* [Collected data entries]:
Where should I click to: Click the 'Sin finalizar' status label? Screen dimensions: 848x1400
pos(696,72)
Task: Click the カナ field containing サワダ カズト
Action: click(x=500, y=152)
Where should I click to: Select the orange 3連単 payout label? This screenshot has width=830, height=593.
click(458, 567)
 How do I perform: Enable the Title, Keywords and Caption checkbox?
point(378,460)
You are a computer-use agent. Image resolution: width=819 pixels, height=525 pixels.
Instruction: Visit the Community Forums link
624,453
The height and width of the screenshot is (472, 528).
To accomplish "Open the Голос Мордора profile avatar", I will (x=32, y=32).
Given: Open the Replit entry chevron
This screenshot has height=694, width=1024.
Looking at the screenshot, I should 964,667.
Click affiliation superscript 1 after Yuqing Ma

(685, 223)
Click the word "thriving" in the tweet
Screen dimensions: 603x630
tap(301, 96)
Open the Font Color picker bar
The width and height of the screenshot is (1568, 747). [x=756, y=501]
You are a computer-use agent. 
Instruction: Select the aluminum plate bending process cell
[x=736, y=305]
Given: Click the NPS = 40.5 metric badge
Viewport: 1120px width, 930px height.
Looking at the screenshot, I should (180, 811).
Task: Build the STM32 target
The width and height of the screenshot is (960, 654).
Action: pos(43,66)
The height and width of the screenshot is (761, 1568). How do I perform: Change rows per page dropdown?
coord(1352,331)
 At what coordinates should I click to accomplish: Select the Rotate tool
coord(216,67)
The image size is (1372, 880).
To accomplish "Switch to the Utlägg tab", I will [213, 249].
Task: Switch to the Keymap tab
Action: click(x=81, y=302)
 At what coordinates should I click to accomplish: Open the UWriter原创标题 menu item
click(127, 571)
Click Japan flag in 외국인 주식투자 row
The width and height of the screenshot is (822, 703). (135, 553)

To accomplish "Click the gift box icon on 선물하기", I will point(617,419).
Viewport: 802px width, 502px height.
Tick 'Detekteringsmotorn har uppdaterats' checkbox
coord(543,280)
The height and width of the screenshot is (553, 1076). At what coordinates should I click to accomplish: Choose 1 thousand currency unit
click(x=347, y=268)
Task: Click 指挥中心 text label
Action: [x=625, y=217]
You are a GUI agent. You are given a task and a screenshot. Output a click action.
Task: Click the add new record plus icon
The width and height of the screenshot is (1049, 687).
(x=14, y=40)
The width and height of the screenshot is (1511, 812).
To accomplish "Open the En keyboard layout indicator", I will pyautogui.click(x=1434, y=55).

* [PROMPT]:
Which lines of the entries above contain the word "computer"? Copy each of them.

* [RESPONSE BELOW]:
You are a computer-use agent. Image resolution: width=819 pixels, height=525 pixels.
You are a computer-use agent. 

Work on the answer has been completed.